Putting a number on financial success
A consumer’s FlexScore ranges from 0 to 1,000 points and it takes into account 14 different scoring categories, all of which are influential aspects of financial planning as indicated by the Certified Financial Planner Board of Standards. (A FICO credit score has a range of 300 to 850.)
The first 500 points deal with financial preparation and are comprised of these eight criteria: goal-setting, investments, debt optimization, protection planning, estate planning, tax planning and tax flow.
The last 500 points shed light on your performance in reaching your goals and they account for these six criteria: asset liquidity, asset diversification, debt-to-networth ratio, monthly housing cost ratio, consumer debt ratio and goal progress.
A perfect 1,000-point FlexScore means that you’re financially ready to retire. Currently, FlexScore is free for consumers and the company vows to never charge for it, said Gordo.
Consumers must link their financial accounts to the tool in order to generate an accurate FlexScore, which also comes with advised steps for improvement. Actions that bring them closer to their goals will increase their FlexScore and vice versa. There are videos in the tool’s Learning Center that consumers can watch to gain more points.
Who has the higher FlexScore?
In the same way that many consumers like to boast their above-average credit scores, FlexScore wants consumers to flaunt their financial success scores.

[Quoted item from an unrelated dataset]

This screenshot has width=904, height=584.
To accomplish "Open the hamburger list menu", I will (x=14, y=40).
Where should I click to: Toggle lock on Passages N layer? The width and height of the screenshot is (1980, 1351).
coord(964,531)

With its peer ranking system, you can compare FlexScores, which would likely drive you to “beat the competition” by attaing a higher FlexScore than others.

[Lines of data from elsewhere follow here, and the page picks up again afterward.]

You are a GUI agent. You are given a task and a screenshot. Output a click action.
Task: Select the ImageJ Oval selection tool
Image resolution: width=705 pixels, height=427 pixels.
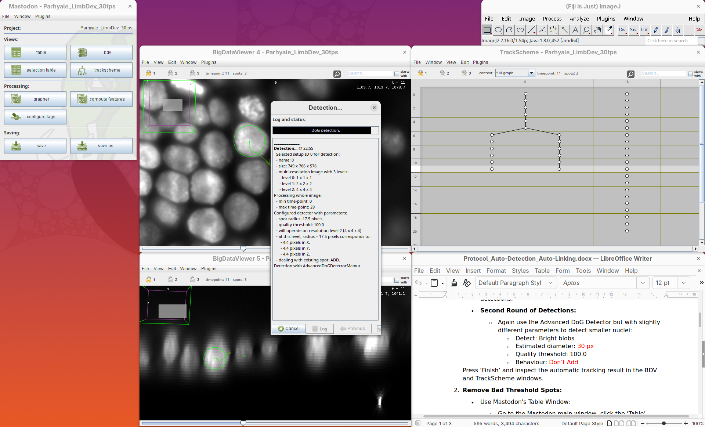(498, 30)
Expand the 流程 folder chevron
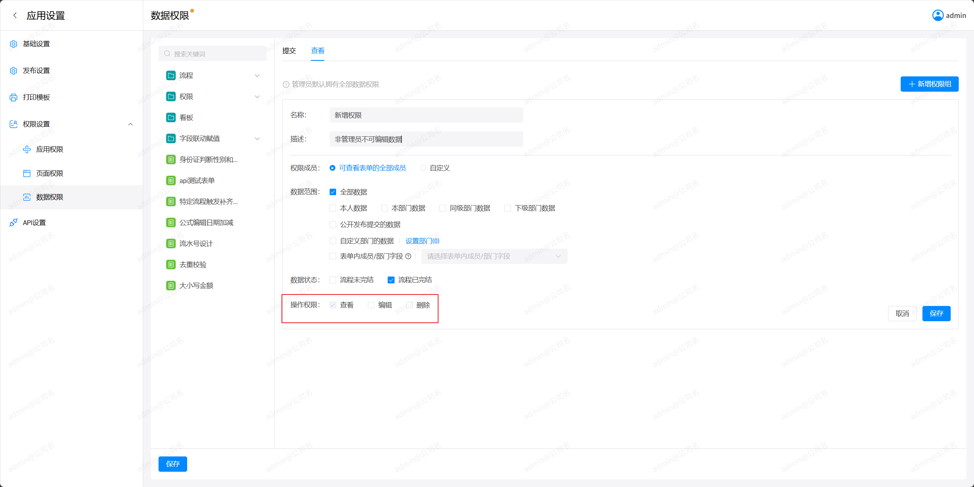Screen dimensions: 974x487 (x=257, y=76)
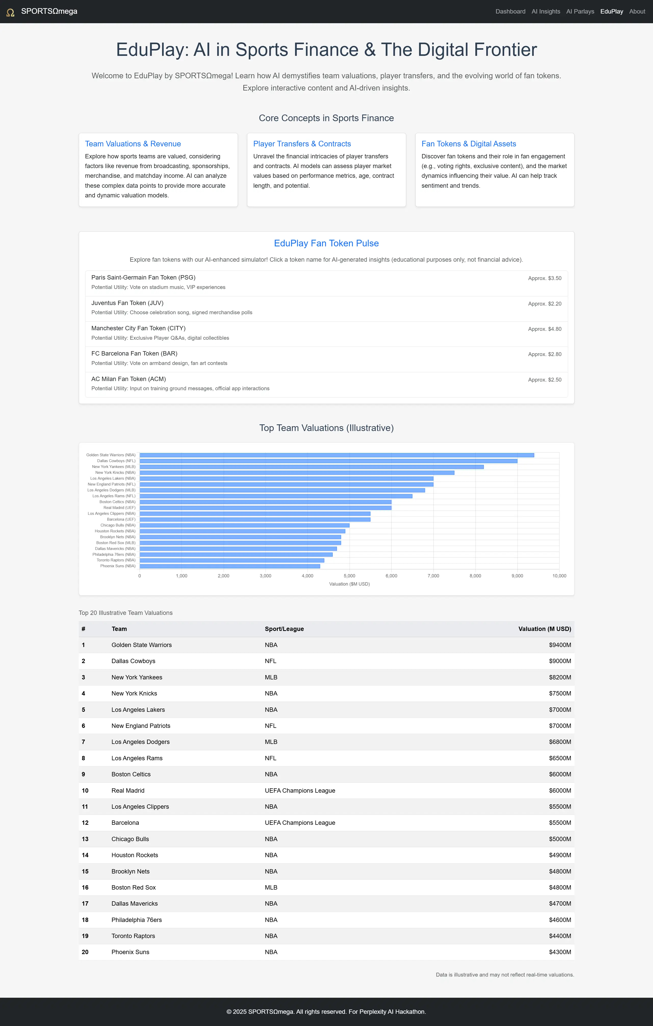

This gamification element could help to get more people to adopt FlexScore and increase the scoring model’s recognition within the financial industry.
“We hope to become as strong of an industry standard as FICO has done for credit, but for personal finances,” Gordo added. “It’s not to replace FICO. Our biggest dream is to enhance the FICO score and that banks would adopt FlexScore and tie the two together.”
Presenting at last week’s Finovate, a financial technology conference, FlexScore looked for partners to license its financial-scoring technology and increase exposure. “Right now, we’re talking to at least 5 of the top 15 banks, credit card issuers and financial-planning companies,” said Gordo.